Looks like that would be a really good place to be!
 
#4 ·
Opps put one too many zeros in that schooling total in my signature. We have paid off all our student debt ( tech schools for both of us) all except for 3,500. Also, the actual settlement total was 110,000. I have already set aside the extra 10k for college. I'm not a big believer in paying for college ourselves but I did set that aside.
I agree about possibly adding to our EF and investing. Those are both options we've been looking into.
 
#9 ·
You could possibly save for your daughters education and then NOT tell her when she is going to apply. Let her work her way through it, and then as a graduation gift... A big load of money to pay off everything ( or maybe something along this line). THAT WOULD BE AWESOME.
 
#5 ·
If you follow the Dave Ramsey baby steps, what that plan does is first eliminate the most detrimental aspects of your finances first - consumer debt.

Bluntly speaking, there's very little point investing for retirement at 6-10% when you're paying out on debt at the same rate or higher. So we deal with consumer debt first - then EF - cause in an emergency you need money NOW.

Investing doesn't come in until you're 1) not drowning in bad debt interest and 2) prepared for an emergency. That's why it's step 4.

Education is after investing because, lets be honest, your girl is gonna leave one day. When she does, YOU need money to live on - so investing for YOUR future comes before investing for HERS.

And investing for the future also is before house because having a paid for house and no money? SUCKS.

Of all the debts you have, the mortgage debt is the least evil. That $100,000 debt is being slowly replaced by equity. The interest is tax deductible, which while not a reason to KEEP a mortgage, IS a mitigating factor.
 
#6 ·
Well thanks!! Lots of think about. Possibly should take that same 10k I was going to put toward college and we could pay off alot of our non-mortgage debt first.
 
#7 ·
Just wondering, have you heard of Dave Ramsey and The Total Money Makeover?
 
#8 ·
Yep I've read his books and never really applied any of it. Should probably go get them from the libabry again and go over them.
 
#10 ·
May I also suggest Elizabeth Warren's "All Your Worth" which has very similar advice, but gives a little more insight.

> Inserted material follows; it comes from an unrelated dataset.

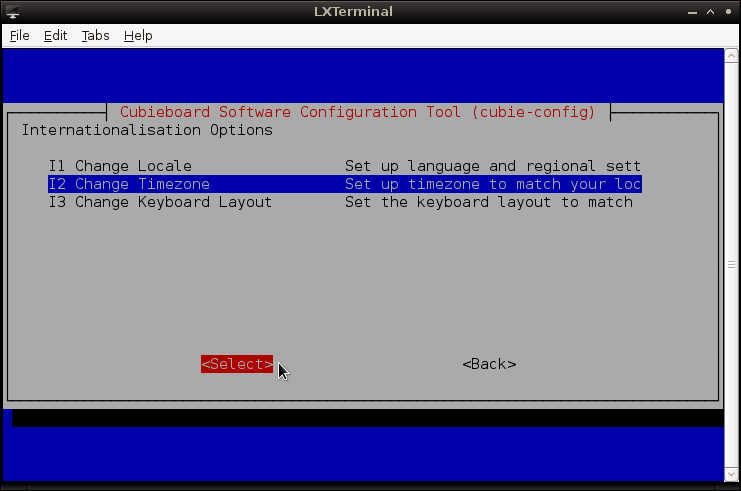
Task: Click the LXTerminal window icon in title bar
Action: coord(12,12)
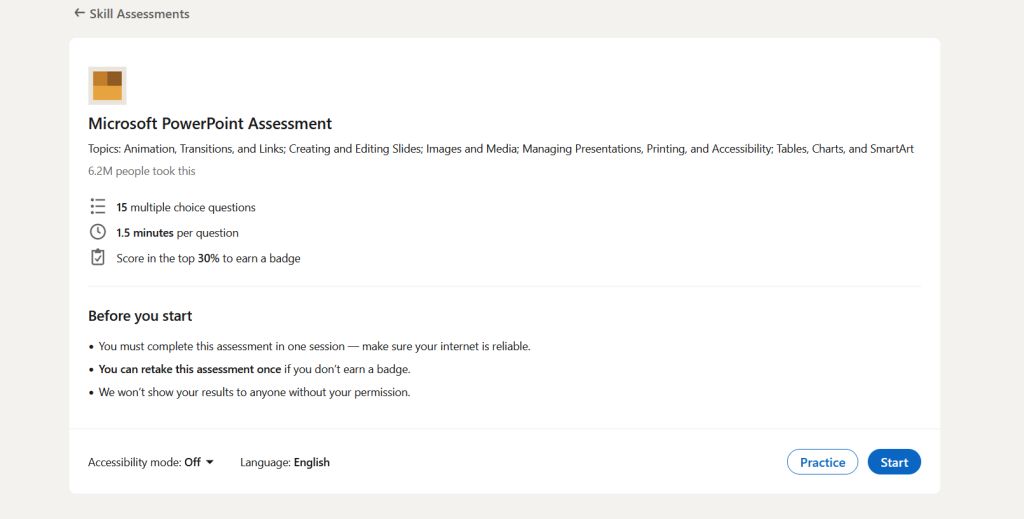Click the 6.2M people took this text
The height and width of the screenshot is (519, 1024).
tap(141, 171)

It looks like you're going to be able to get right through the consumer debt... which is a good thing.
 
#11 ·
I'd stay put for the time being. You'll be better off. Or maybe waiting a few months go make your decision, but, to me, that house sounds like it could work for you.
 
#12 ·
The house isn't ideal for us because we are really wanting a basement. The ground just isn't as much as we were wanting so this is just a "for now" home. It's a nice place but I think we would spend more paying it off AND making it how we want it as opposed to just finding something that is what we want.
And we did pay off the consumer debt. All of it. Consumer debt free now! Just the mortgage now.
 
#13 ·
Way to go! I bet that feels really good to know that it is all paid off.
 
#15 ·
I would pay off all debt except for the mortgage and then save the rest. Talk to a realtor and get a realistic idea of the housing market. Also, let the realtor know exactly what you are looking for in land and home. Then just sit on the money. When the right property comes along you will be ready to jump on it. If push comes to shove at that point you could even sell your current place after you put an offer on a new place with so much money in the bank. Sorry about the circumstances regarding the money, but at least you are thinking though how to save and spend it.

Jennifer
Getting Ahead
Our Suburban Homestead
 
#16 ·
Personally as a retired investment advisor turned financial coach the best thing you could have done was get rid of the consumer debt and I would absolutely throw the max for the year into your and your husbands ROTH's. But my normal advise when you are looking at possible change (like buying something new and moving) is to shore up as much cash as you can. Cash creates options for you. If all your assets are tied up in equity in your home your possibilities are limited by the housing market at the time and the marketability of your current residence.

If you are thinking you won't be moving for 5 years or more than that's different. Paydown on the mortgage would benefit you.

Let me know if you want to talk more specifics. I'd be happy to help.